Pet Connections

Pets for Vets: Trainers Needed for Lifesaving Program

By Joanne Moore, Chief Programs Officer at Animal Friends

“He gets me out of bed in the morning!”  

“He has encouraged me to get active again and motivates me to remain connected to the world around me on my tough days.” 

“She has made me laugh more in the past two weeks than I can ever remember laughing. I just don’t have words to explain what she means to me!”  

These are just a few of the testimonials from veterans who have found a special healing connection with a companion animal through the national Pets for Vets program. Pets for Vets helps to heal the emotional wounds of military veterans by pairing them with a shelter dog, cat or rabbit specifically selected to match his or her personality. Animal Friends is proud to announce that we are now the Pittsburgh Chapter of Pets for Vets – and we need your help!

Key to the success of the Pets for Vets program is the animal trainer.
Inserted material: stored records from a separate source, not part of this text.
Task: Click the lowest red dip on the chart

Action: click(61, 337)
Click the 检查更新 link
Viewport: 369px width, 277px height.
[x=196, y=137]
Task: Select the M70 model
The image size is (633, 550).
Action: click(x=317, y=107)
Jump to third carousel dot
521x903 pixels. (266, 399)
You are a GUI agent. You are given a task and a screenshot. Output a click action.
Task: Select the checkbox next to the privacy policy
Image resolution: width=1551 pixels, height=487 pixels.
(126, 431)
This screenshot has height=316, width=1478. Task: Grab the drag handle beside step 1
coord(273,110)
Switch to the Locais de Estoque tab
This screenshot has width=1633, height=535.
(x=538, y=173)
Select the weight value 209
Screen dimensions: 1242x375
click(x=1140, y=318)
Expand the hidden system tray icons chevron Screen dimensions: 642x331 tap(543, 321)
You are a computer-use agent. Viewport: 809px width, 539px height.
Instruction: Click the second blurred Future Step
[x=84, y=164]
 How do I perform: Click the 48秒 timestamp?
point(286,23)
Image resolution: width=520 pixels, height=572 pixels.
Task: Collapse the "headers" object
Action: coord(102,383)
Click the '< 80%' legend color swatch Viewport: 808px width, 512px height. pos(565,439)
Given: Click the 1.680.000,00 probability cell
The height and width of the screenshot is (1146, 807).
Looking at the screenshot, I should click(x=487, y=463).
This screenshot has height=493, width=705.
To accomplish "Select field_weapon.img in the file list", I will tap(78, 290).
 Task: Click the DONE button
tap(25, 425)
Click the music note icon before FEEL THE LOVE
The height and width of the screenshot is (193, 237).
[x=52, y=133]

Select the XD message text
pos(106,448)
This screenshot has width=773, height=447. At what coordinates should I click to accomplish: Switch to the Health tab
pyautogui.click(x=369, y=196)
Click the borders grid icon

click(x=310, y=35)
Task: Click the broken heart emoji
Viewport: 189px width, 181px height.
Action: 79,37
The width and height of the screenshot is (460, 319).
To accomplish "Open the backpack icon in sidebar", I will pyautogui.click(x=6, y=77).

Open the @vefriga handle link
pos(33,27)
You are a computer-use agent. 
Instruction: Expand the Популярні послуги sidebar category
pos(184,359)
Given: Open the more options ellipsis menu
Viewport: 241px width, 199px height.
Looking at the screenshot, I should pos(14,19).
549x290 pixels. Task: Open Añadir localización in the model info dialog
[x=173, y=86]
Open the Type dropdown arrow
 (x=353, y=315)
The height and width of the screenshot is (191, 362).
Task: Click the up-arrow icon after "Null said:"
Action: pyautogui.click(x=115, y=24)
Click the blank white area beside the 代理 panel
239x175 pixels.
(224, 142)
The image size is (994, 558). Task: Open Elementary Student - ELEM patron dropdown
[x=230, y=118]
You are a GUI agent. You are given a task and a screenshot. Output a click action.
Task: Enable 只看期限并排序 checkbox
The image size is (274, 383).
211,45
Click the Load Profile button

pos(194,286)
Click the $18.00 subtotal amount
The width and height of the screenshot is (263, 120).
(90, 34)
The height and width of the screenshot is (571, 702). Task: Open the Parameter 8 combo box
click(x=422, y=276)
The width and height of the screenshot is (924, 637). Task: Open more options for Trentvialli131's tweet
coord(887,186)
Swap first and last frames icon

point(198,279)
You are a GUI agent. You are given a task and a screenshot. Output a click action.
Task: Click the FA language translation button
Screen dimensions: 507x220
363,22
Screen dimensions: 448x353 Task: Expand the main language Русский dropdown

A trainer will work to help identify a shelter pet who will fit with the veteran’s lifestyle. A multi-week “training camp” in the home of the trainer teaches good behavior and introduces a home environment and lifestyle.  

“The selected animal spending time in the home of the trainer is what sets Pets for Vets apart from other adoption programs,” says Chapter Director and Director of Placement Services for Animal Friends, Kellie Roberts. “Many of the Pets for Vets clients are living with Post-Traumatic Stress Disorder (PTSD) or Traumatic Brain Injury and this training helps to reduce the stress for the veteran by ensuring the animal is well-mannered and prepared for a home environment.” 

Trainers need to have either professional or personal experience handling dogs, cats or rabbits. They also need a solid foundation in training and theory and use only positive reinforcement techniques. The Pets for Vets training curricula was designed by the organization’s founder and animal trainer, Clarissa Black. During her experience working with therapy dogs in the company of America’s veterans and wounded soldiers, Clarissa saw firsthand how important animals can be in recovery. Her own experience with PTSD has given her a unique perspective on the training each pet receives, as well as being able to recognize what each veteran needs from his or her companion animal.

Recruiting trainers is the current focus for the program. Pets for Vets national coalition of trainers serves as a resource for Chapter Trainers by providing support and guidance all along the way. 

“We know it is a commitment from the trainer,” says Ann Black, Pets for Vets’ Board of Directors President. “But if the trainer is willing to work with just one animal a year, that is a life changing event for a veteran.”

Animal Friends and Pets for Vets covers the cost for all animal expenses incurred by the trainer. “We want to make this as easy and convenient for the trainer as possible and we include a stipend for the trainer’s services,” says Roberts.